---------- DATASET ENTRIES
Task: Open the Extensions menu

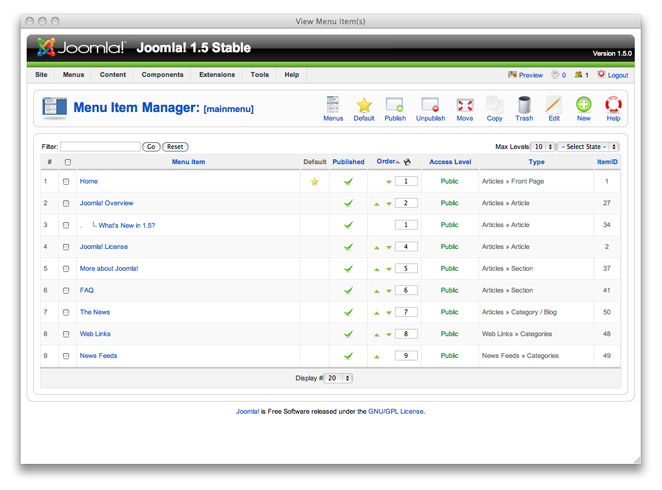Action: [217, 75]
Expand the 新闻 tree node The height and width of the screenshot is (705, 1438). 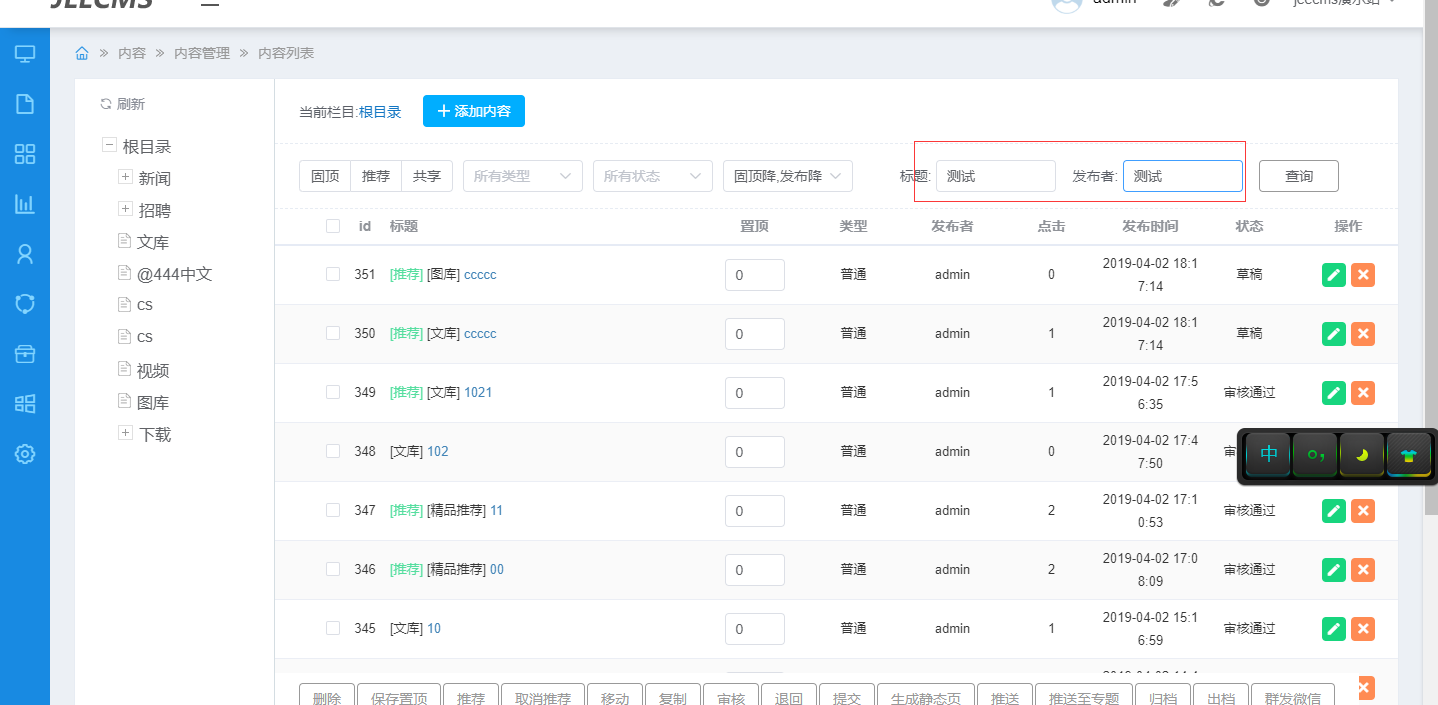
--------------------
---------- DATASET ENTRIES
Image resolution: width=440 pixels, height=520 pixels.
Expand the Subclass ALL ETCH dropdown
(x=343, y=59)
--------------------
---------- DATASET ENTRIES
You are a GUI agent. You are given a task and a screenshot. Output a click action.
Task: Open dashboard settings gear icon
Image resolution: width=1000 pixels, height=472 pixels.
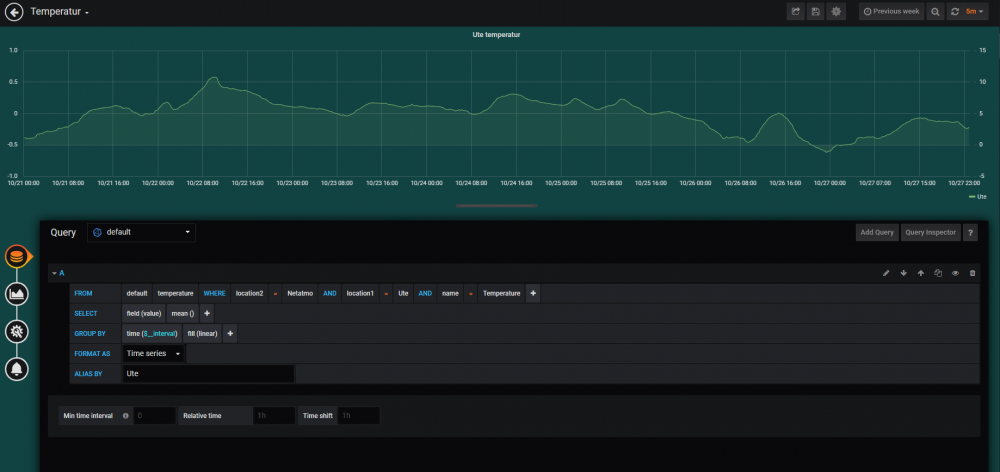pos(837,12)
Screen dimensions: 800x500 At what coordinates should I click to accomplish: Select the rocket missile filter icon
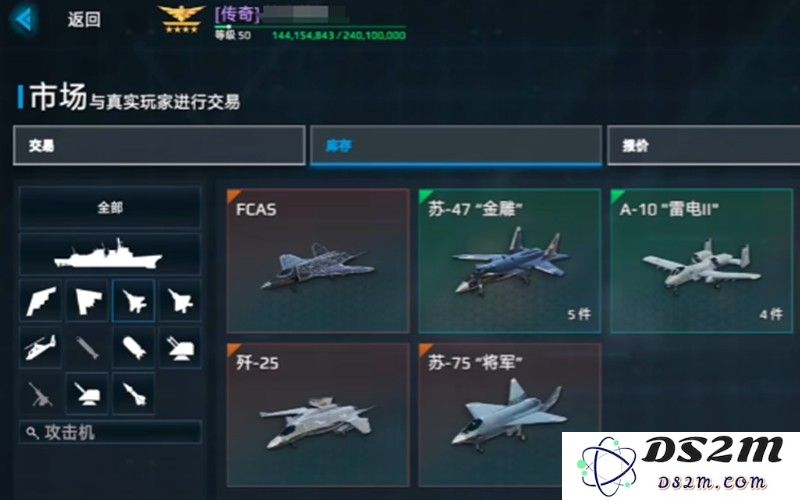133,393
--------------------
◆ **TASK TO CARRY OUT**
Once the line with "Task: Open the Extensions menu" is found above, transcribe each line from it through the line with "Expand the 新闻", exactly, and omit the pictures.

◆ **TASK SOLUTION**
Task: Open the Extensions menu

Action: [217, 75]
Expand the 新闻 tree node The height and width of the screenshot is (705, 1438). 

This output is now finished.